*** Begin section ***

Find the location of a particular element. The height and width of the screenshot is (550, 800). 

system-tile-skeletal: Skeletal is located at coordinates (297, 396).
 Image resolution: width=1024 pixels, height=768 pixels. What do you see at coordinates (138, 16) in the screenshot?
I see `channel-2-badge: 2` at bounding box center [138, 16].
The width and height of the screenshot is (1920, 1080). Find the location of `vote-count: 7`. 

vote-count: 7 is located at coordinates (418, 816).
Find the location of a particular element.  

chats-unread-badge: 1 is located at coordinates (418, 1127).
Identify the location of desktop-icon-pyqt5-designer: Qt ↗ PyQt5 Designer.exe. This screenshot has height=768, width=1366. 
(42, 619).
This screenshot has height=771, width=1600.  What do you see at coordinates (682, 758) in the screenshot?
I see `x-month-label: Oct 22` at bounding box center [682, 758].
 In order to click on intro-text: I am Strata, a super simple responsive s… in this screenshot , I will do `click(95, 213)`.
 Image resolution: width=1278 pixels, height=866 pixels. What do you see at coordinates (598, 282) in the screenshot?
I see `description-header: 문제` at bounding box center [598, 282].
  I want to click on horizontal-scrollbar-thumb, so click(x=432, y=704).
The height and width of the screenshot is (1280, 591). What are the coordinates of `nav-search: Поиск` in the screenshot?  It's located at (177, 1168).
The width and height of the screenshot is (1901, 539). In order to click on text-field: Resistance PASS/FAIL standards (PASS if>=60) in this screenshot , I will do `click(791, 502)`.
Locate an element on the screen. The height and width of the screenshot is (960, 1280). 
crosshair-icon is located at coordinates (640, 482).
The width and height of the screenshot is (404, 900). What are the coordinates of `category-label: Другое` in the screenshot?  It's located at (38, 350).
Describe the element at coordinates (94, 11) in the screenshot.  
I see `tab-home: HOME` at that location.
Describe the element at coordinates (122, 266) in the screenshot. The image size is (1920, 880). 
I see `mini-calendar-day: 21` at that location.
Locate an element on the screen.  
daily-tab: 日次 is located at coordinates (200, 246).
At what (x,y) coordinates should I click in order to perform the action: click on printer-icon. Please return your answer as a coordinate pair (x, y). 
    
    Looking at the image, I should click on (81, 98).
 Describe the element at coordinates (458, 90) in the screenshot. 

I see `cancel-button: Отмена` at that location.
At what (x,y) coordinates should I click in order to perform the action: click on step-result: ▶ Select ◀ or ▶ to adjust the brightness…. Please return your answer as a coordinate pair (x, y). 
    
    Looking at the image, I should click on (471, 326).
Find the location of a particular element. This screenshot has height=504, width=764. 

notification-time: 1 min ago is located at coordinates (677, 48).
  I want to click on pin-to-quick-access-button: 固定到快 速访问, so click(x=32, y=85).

*** End section ***

* _WORK TASK_:
Please switch "Identify" to "Find" in the stretch of items from the line containing "Identify the location" through the line containing "center [682, 758].", and give those lines again with nothing else changed.

* _EXPECTED OUTPUT_:
Find the location of desktop-icon-pyqt5-designer: Qt ↗ PyQt5 Designer.exe. This screenshot has height=768, width=1366. 
(42, 619).
This screenshot has height=771, width=1600.  What do you see at coordinates (682, 758) in the screenshot?
I see `x-month-label: Oct 22` at bounding box center [682, 758].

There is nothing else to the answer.